[Records excerpted from a collection]
↓↓↓

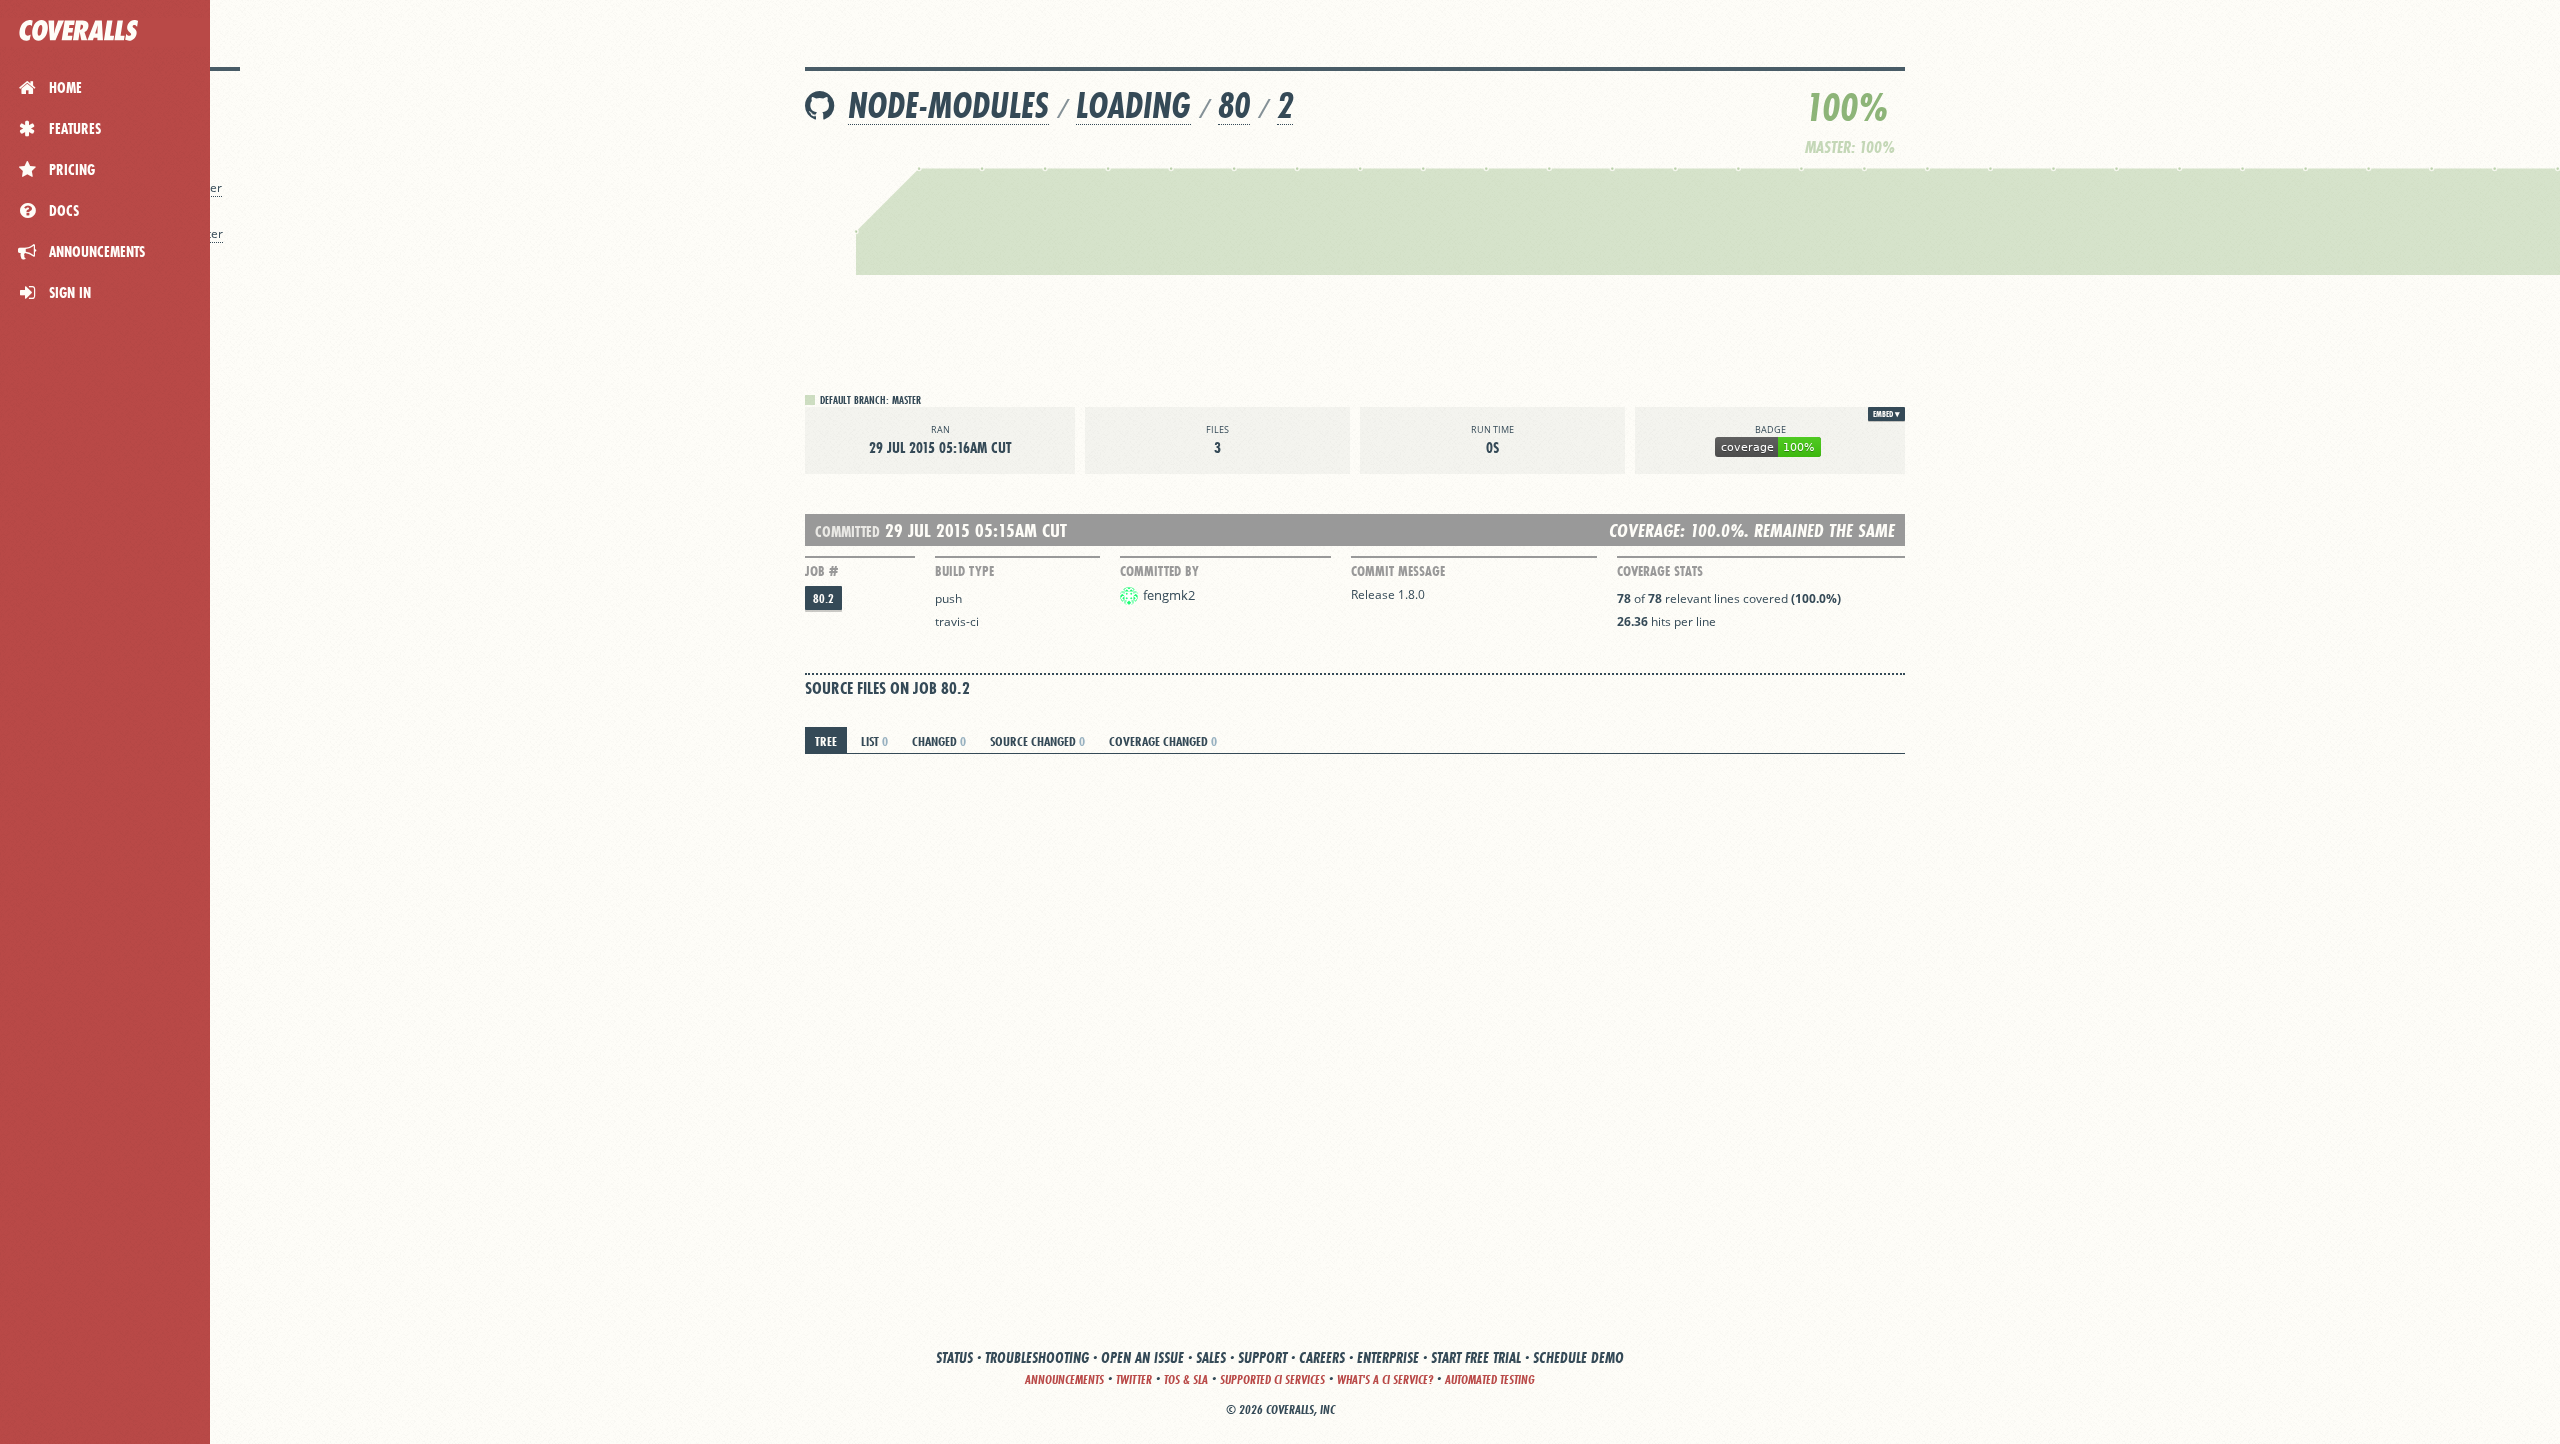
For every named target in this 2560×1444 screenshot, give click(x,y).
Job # (821, 571)
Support (1262, 1357)
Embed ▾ (1886, 414)
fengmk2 (1169, 595)
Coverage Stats (1660, 571)
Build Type (964, 571)
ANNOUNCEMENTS (1064, 1379)
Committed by (1159, 571)
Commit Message (1398, 571)
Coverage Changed (1163, 741)
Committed (847, 531)
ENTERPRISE (1388, 1357)
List (874, 741)
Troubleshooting (1037, 1357)
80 (1234, 105)
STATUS (954, 1357)
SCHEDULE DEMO (1578, 1357)
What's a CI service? (1385, 1379)
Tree (826, 741)
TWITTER (1134, 1379)
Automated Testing (1490, 1379)
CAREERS (1322, 1357)
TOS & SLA (1186, 1379)
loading (1133, 105)
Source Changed (1037, 741)
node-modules (948, 105)
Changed (939, 741)
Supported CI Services (1272, 1379)
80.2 (823, 598)
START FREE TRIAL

↑↑↑

■ About this exercise
Starting from the records above, filter out all lines except those containing the word "Changed".

■ Response
Coverage Changed (1163, 741)
Source Changed (1037, 741)
Changed (939, 741)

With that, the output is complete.